Mense scolastiche, lavoratrici sospese e dimenticate
Economia e Lavoro
22 Aprile 2020
Mense scolastiche, lavoratrici sospese e dimenticate

LAZIO – “Siamo quasi a maggio, le scuole sono ormai chiuse da due mesi a causa dell’emergenza sanitaria e tra chi ha pagato un conto salatissimo, in termini di occupazione e salario, sono le centinaia di lavoratrici che operano nelle mense scolastiche e che da settimane sono in Fis, ma la maggior parte di loro non ha ricevuto un solo euro di retribuzione. Su 15 aziende che erogano il servizio, solo 4 hanno deciso di anticipare il pagamento del Fis, pertanto circa 2000 operatrici delle mense, spesso monoreddito, vivono da settimane in una situazione economicamente disastrosa e non più tollerabile. Cosa succederà alle migliaia di lavoratrici nel momento in cui avverrà la sospensione estiva? Come chiederanno l’ammortizzatore sociale se risultano sospese”?

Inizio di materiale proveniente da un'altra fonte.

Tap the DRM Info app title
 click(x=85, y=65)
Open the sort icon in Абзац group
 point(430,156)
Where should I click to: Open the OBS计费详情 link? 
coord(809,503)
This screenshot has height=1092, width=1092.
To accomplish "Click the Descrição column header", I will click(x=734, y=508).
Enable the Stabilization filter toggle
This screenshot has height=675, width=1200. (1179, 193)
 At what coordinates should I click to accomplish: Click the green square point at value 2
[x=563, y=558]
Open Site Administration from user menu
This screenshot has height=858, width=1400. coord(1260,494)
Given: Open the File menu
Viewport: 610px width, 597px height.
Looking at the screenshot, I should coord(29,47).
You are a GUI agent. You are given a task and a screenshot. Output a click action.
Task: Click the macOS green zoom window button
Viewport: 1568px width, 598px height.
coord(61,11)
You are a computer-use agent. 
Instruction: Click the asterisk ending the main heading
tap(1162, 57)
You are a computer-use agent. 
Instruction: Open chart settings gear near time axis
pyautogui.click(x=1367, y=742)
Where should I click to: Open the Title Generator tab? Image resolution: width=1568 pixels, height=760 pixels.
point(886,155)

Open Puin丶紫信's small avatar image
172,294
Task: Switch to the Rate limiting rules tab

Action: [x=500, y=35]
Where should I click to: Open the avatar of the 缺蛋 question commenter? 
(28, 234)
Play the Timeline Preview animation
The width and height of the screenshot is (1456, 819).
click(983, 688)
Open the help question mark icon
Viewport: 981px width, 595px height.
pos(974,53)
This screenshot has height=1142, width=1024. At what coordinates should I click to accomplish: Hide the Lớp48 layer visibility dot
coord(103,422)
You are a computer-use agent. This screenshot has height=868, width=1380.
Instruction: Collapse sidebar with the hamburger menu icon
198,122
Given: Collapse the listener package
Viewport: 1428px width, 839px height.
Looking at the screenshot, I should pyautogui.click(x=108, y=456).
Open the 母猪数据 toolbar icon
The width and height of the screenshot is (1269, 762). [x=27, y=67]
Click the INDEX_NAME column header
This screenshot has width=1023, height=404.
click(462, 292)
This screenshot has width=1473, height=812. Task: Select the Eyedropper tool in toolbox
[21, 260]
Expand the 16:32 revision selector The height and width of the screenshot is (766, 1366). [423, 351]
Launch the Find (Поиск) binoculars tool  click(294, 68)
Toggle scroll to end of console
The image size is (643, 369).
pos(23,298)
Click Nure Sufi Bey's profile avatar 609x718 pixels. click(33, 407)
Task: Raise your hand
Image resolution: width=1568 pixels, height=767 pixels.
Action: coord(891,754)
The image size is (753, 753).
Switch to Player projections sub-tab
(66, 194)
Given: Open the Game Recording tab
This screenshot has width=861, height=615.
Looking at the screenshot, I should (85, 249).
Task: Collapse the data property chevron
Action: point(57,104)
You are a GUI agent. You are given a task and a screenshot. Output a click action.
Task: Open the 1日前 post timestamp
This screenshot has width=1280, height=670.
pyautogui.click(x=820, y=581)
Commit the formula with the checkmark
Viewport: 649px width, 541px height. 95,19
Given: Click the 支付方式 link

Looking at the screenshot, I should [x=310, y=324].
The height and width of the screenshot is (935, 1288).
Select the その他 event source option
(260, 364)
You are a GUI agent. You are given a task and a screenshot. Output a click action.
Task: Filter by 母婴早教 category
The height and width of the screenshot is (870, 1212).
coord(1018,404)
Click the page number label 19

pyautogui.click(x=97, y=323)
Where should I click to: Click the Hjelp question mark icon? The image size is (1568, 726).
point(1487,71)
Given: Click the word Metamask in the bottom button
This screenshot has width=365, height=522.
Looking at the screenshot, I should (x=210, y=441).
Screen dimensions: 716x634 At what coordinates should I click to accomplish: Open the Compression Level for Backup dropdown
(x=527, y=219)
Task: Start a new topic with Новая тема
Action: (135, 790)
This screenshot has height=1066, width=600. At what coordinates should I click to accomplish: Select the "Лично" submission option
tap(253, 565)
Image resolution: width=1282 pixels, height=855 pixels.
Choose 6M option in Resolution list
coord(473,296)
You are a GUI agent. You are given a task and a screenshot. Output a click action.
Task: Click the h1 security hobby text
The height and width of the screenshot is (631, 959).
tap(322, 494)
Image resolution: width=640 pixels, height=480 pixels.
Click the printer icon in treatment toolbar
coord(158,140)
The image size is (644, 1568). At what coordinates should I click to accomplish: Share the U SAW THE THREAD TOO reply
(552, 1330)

E’ quanto denunciano Filcams-Cgil Roma e Lazio, Fisascat-Cisl di Roma Capitale e Rieti e Uiltucs Roma e Lazio, le quali sostengono che il Campidoglio non ha speso neanche una parola in merito e non ha fornito rassicurazioni su come sarà gestito il servizio, lasciando nel silenzio i lavoratori sospesi senza alcuna prospettiva futura.

“Chiediamo a Roma Capitale di aprire un tavolo di confronto con le parti sociali, – incalzano le sigle sindacali – per iniziare a pianificare e a ragionare sulle prospettive lavorative di chi opera nelle mense scolastiche”.